| Work to complete |
Nothing should be left out. Give all the data again exactly as written.

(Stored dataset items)

____

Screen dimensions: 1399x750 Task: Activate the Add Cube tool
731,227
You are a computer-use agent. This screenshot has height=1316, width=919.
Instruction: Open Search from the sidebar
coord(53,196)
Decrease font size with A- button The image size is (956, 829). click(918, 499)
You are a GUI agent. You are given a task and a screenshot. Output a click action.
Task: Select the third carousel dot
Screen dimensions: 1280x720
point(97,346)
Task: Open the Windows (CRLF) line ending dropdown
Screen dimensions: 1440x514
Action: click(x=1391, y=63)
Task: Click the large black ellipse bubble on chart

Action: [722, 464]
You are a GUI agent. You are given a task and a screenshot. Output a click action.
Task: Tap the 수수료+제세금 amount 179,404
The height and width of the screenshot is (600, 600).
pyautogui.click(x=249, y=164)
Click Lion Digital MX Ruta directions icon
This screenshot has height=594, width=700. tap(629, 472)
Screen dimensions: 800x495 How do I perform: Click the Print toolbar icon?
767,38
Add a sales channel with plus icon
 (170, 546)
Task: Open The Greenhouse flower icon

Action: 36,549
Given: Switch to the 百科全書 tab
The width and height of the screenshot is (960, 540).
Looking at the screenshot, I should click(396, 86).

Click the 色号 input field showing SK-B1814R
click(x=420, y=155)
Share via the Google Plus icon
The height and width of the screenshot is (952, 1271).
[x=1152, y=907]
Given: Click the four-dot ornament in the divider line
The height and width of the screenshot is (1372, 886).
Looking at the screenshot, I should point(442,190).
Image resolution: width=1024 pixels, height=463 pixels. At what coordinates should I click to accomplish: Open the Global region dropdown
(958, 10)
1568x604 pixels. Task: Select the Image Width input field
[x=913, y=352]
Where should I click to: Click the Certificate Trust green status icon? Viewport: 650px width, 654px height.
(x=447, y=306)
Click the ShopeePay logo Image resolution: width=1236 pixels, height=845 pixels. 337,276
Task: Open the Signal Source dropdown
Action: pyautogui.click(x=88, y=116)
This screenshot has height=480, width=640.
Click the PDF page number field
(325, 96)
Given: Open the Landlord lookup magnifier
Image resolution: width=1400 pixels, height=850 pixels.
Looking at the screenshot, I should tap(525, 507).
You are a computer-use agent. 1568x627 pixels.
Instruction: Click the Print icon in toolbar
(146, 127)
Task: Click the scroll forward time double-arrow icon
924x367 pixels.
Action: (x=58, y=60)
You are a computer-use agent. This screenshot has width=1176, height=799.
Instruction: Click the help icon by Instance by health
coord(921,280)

____

| Task response |
Screen dimensions: 1399x750 Task: Activate the Add Cube tool
731,227
You are a computer-use agent. This screenshot has height=1316, width=919.
Instruction: Open Search from the sidebar
coord(53,196)
Decrease font size with A- button The image size is (956, 829). click(918, 499)
You are a GUI agent. You are given a task and a screenshot. Output a click action.
Task: Select the third carousel dot
Screen dimensions: 1280x720
point(97,346)
Task: Open the Windows (CRLF) line ending dropdown
Screen dimensions: 1440x514
Action: click(x=1391, y=63)
Task: Click the large black ellipse bubble on chart

Action: [722, 464]
You are a GUI agent. You are given a task and a screenshot. Output a click action.
Task: Tap the 수수료+제세금 amount 179,404
The height and width of the screenshot is (600, 600).
pyautogui.click(x=249, y=164)
Click Lion Digital MX Ruta directions icon
This screenshot has height=594, width=700. tap(629, 472)
Screen dimensions: 800x495 How do I perform: Click the Print toolbar icon?
767,38
Add a sales channel with plus icon
 (170, 546)
Task: Open The Greenhouse flower icon

Action: 36,549
Given: Switch to the 百科全書 tab
The width and height of the screenshot is (960, 540).
Looking at the screenshot, I should click(396, 86).

Click the 色号 input field showing SK-B1814R
click(x=420, y=155)
Share via the Google Plus icon
The height and width of the screenshot is (952, 1271).
[x=1152, y=907]
Given: Click the four-dot ornament in the divider line
The height and width of the screenshot is (1372, 886).
Looking at the screenshot, I should point(442,190).
Image resolution: width=1024 pixels, height=463 pixels. At what coordinates should I click to accomplish: Open the Global region dropdown
(958, 10)
1568x604 pixels. Task: Select the Image Width input field
[x=913, y=352]
Where should I click to: Click the Certificate Trust green status icon? Viewport: 650px width, 654px height.
(x=447, y=306)
Click the ShopeePay logo Image resolution: width=1236 pixels, height=845 pixels. 337,276
Task: Open the Signal Source dropdown
Action: pyautogui.click(x=88, y=116)
This screenshot has height=480, width=640.
Click the PDF page number field
(325, 96)
Given: Open the Landlord lookup magnifier
Image resolution: width=1400 pixels, height=850 pixels.
Looking at the screenshot, I should tap(525, 507).
You are a computer-use agent. 1568x627 pixels.
Instruction: Click the Print icon in toolbar
(146, 127)
Task: Click the scroll forward time double-arrow icon
924x367 pixels.
Action: (x=58, y=60)
You are a computer-use agent. This screenshot has width=1176, height=799.
Instruction: Click the help icon by Instance by health
coord(921,280)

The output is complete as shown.